By the design of the screening level concentration (SLC) approach,
the most sensitive species of those evaluated are species that establish
the critical concentrations of chemical contaminants. The AET approach,
by contrast, can establish values for any single species, regardless of
its sensitivity. As currently applied, the AET approach applied to benthic
infauna data is based on higher level taxa. As such, current benthic AET
values probably are high estimates (i.e., not protective of all sensitive
species) of critical concentrations of chemical contaminants because less
sensitive species may be included in the analyses. However, to generate
lower (i.e., presumably more protective) estimates, the AET approach can
be applied to sensitive species alone, (see additional discussion for conroent
#25).
3Z. Provide scientific reasoning for selection of 80-percent depression
as indication of sensitivity for use in the Screening Level Concentra-
tion (toxicity endpoint) approach. Is this truly a sensitive indicator?

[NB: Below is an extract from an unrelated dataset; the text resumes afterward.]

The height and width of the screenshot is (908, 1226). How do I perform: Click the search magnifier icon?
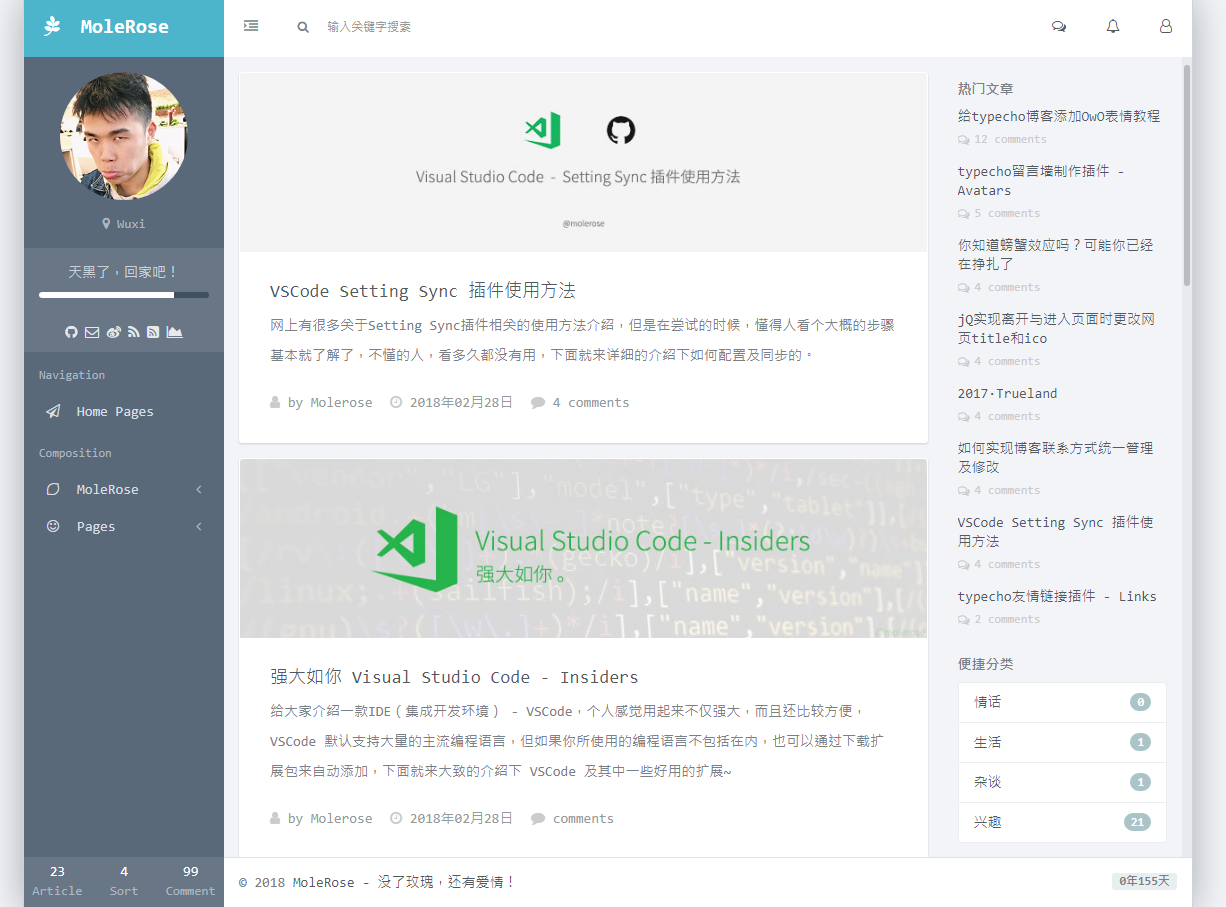(303, 27)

Use of an 80-percent depression is as arbitrary as using P=0.05 as
the critical level of statistical significance. There is no scientific
basis for either. Instead, each should be set by a consensus of knowledgeable
parties. A critical level of 80 percent was used as a first-cut test level
for the screening level concentration (SLC) approach because 33 of 37 stations
exhibiting statistically significant (P<0.05) depressions in higher-level
benthic taxa in the Commencement Bay Superfund Study also exhibited a >80-
percent depression in abundance relative to reference conditions. If the
SLC approach is to be evaluated further in the future, it is highly desirable
to determine how different (higher and lower) critical depression levels
influence the results. Only then can a more informed decision be made
as to what critical depression level provides results that are "adequately"

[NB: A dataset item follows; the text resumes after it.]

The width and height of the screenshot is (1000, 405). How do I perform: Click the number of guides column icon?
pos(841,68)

sensitive. Based on the limited comparison made in this project (see Section
6.2.1 of the final report), SLC values based on absence/presence exceeded
those based on an 80 percent depression criterion by 12-56 percent. Hence,
SLC based on the 80 percent depression criterion are potentially more sensitive
indicators of contamination.
33. Circularity - Concern was expressed that use of the same data to define
and then evaluate the accuracy of AET and toxicity endpoint-generated
sediment quality values will bias the results.
The reason for using the entire Puget Sound database to generate AET
(Tables 3-5 of the Task 4 and 5a draft report; Tables 6-8 of the final
report) was that the reliability of AET is expected to be greater when
larger databases are used. This in turn necessitated that accuracy of
the AET was assessed with the same database from which AET were generated.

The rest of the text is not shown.